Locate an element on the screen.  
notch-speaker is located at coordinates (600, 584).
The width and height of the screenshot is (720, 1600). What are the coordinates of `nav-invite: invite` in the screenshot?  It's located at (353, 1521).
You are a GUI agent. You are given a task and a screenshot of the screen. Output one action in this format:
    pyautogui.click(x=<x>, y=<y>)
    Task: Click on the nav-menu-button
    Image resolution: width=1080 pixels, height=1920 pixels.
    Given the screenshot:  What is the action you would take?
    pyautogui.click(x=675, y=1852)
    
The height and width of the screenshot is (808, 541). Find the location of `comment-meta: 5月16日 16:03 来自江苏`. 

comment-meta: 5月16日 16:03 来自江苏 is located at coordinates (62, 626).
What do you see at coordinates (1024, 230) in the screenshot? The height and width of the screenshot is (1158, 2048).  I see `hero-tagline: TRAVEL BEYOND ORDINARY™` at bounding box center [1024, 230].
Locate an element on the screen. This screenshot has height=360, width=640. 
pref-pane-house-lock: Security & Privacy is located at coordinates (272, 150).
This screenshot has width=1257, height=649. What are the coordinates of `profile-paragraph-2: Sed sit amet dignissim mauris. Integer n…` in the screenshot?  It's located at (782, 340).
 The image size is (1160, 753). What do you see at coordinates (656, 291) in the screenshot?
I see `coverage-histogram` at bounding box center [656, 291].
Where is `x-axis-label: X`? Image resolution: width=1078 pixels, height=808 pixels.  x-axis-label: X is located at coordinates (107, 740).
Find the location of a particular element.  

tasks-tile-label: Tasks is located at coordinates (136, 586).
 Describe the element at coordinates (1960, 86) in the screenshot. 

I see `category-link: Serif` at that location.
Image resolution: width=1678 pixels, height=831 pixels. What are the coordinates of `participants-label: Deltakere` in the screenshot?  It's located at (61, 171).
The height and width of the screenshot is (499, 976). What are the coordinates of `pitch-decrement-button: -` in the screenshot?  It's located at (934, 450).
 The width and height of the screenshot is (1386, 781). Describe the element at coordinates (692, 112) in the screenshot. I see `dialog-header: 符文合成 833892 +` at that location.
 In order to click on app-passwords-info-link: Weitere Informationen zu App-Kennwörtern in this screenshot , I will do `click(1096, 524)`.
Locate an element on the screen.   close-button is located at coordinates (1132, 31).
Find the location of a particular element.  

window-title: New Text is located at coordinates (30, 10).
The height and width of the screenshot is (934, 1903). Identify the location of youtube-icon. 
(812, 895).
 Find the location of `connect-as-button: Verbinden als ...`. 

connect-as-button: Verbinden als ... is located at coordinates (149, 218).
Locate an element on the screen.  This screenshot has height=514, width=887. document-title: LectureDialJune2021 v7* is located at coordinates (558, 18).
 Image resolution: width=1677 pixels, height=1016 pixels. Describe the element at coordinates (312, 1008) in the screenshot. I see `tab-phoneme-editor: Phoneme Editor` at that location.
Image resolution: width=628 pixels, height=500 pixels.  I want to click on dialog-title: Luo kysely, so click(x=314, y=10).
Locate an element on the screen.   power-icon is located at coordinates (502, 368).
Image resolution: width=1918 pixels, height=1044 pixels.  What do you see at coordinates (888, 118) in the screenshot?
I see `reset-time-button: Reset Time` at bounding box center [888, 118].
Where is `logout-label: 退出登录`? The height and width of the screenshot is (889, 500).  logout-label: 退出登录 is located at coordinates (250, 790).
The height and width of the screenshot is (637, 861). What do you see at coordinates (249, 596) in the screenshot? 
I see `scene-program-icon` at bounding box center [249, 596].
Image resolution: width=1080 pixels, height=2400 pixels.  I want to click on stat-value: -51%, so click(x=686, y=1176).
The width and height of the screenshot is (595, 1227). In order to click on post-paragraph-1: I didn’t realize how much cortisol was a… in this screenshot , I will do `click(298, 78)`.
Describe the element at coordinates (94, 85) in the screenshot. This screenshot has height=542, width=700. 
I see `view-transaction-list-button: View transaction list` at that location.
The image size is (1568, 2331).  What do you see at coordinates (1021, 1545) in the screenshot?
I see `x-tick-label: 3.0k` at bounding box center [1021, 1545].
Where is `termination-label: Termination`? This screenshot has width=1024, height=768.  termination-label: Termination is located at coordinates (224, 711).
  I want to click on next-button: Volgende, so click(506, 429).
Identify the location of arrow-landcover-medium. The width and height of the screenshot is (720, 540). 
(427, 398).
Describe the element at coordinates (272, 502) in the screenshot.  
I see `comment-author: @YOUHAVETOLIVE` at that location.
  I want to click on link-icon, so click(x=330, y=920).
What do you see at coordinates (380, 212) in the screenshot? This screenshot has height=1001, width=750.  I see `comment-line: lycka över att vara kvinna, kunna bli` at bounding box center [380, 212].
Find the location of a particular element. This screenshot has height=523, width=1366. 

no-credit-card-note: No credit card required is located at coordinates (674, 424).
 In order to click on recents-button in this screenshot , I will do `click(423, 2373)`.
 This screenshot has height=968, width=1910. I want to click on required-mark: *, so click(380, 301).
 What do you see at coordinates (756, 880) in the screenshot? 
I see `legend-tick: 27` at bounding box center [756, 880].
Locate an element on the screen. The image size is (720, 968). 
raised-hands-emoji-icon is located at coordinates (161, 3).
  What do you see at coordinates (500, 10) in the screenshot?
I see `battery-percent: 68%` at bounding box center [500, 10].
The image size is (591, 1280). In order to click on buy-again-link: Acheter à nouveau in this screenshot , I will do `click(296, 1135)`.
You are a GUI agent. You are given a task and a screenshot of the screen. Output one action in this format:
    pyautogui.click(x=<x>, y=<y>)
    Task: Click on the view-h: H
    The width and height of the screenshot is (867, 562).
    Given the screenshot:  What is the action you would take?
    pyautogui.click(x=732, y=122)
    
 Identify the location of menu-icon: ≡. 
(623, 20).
* * *
:: What you will do ::
Pull out each line of the rows above that contains the string "size". Case counts.

:: Your response ::
 The image size is (1160, 753). What do you see at coordinates (656, 291) in the screenshot?
The image size is (1568, 2331).  What do you see at coordinates (1021, 1545) in the screenshot?
Locate an element on the screen. The image size is (720, 968). 
The image size is (591, 1280). In order to click on buy-again-link: Acheter à nouveau in this screenshot , I will do `click(296, 1135)`.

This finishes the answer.